Период учения и созревания подходил к концу. «Часы природы, – пишет Гомбрович в „Фердидурке“, – неумолимо и настойчиво отсчитывали время. Когда у меня выросли последние зубы, зубы мудрости, мое развитие, очевидно, завершилось, подошло время неизбежного убийства, глухой к мольбам мужчина должен был убить мальчика, выпорхнуть в мир, как бабочка, оставив изживший себя мертвый кокон». Считалось необходимым занять какое-то положение в обществе, сделаться адвокатом или чиновником, но он так и не решился расправиться с молодостью в себе, «вступить в общественную жизнь взрослых и тянуть лямку вместе с ними», и сама взрослая, отстоявшаяся жизнь чуяла в нем возмутителя спокойствия и безжалостно его отбрасывала.

Чаевник, как его называли крестьяне, он был в их глазах очень странным паном: при слове «охота» вздрагивал, в карты не играл, гулянок с панами сторонился, но и с крестьянами не панибратствовал и девками крестьянскими не интересовался (как и вообще девушками, которых считал скучнейшей частью человечества). Всю ночь что-то писал и гонял чаи. Да, странным паном был этот чаевник. Сильно он отличался от своего брата Ежи – уланского поручика, справного хозяина и вообще молодца.

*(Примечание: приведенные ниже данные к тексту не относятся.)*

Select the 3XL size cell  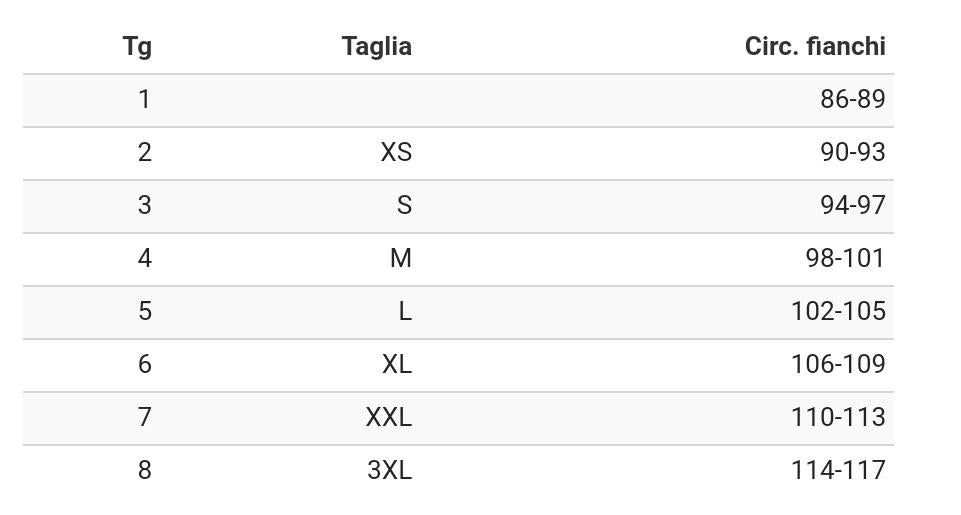[x=389, y=470]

Позер и шут, как его окрестили, по выражению самого Гомбровича, «тетки от культуры», он фланировал по варшавским улицам, просиживал все вечера в артистических кафе «Зодиак», «Земяньска», «Ипсу» и все силы отдавал созданной им игре – разоблачению и раздеванию. Устраивал театр – провоцировал конфликты, режиссировал сцены и ситуации, – и игра постепенно входила в его кровь, становилась второй натурой. Странный театр гримас и ужимок, странный режиссер в этом театре. Многих его игра раздражала, многие считали ее проявлением закомплексованности, застенчивости и одиночества. Но, может быть, это была просто ранимость, чрезмерная сосредоточенность на самом себе, мучительное превращение души в увеличительное зеркало, на которое пеняли те… с душой кривоватой?